Stefan Lundberg

Personal information
- Full name: Stefan Lundberg
- Date of birth: April 12, 1989 (age 35)
- Place of birth: Lower Burrell, Pennsylvania, United States
- Height: 5 ft 8 in (1.73 m)
- Position(s): Midfielder

Youth career
- 2007–2010: Duquesne Dukes

Senior career*
- Years: Team / Apps / (Gls)
- 2011–2013: Pittsburgh Riverhounds / 61 / (1)

= Stefan Lundberg =

American soccer player

Stefan Lundberg (born April 12, 1989) is an American former soccer player.

==Career==

===College and amateur===
Lundberg attended Kiski Area High School where he was an NSCAA All-American, First Team Regional All-American, two-time All-State honoree, three-time All-WPIAL, and three-time All-Section selection during his three-year career there. Stefan was the Post-Gazette and Valley News Dispatch Player of the Year as well as Section Player of the Year. He broke school records in career goals and single season goals, still holding the single season record with 36 which led the whole WPIAL his senior year.

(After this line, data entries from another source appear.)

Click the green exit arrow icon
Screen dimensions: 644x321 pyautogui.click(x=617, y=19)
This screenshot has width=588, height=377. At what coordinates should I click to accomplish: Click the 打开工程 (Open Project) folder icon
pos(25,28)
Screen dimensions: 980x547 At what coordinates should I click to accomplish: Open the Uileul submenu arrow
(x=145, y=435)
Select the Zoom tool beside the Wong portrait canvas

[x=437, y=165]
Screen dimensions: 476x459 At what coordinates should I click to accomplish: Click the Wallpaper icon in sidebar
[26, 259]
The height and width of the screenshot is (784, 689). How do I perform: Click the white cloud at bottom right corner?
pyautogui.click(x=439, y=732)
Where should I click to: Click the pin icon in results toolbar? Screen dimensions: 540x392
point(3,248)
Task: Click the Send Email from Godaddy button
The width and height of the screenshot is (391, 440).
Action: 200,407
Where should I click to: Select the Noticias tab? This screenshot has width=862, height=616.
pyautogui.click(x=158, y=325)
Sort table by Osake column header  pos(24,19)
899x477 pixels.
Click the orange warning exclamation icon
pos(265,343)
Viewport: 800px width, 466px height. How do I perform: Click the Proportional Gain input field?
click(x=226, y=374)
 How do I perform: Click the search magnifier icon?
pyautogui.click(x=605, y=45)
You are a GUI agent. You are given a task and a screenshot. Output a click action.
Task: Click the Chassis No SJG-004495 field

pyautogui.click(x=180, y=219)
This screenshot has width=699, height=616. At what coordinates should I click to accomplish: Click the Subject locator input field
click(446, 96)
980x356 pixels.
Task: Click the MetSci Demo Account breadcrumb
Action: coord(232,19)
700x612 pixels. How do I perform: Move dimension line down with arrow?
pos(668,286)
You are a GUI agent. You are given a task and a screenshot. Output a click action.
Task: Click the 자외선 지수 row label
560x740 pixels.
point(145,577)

He went on to play four years of college soccer at Duquesne University, where he was named College Soccer News "Freshman to Keep and Eye On" and to the Atlantic 10 All-Rookie Team and the Atlantic 10 Pre-Season All-Rookie Team as a rookie in 2007, and to the Atlantic 10 All-Conference Second Team as a junior in 2008. As a senior, Lundberg was named to the Scholar All-America Team while nabbing First Team honors for both the All-Region and All-Conference teams, in addition to First Team Academic All-Region and All-Conference. He sits 6th in All-time career goals at Duquesne, as well as 7th in career points.

===Professional===
Lundberg turned professional in 2011 when he signed for the Pittsburgh Riverhounds of the USL Professional Division. He made his professional debut on May 21, 2011, in a game against F.C. New York, and scored his first professional goal on June 14 in a 3–2 win over Chattanooga FC in the Lamar Hunt US Open Cup.

He retired from professional football following the 2013 season to manage a fitness and training center at the Pittsburgh Mills mall alongside his brother Nick.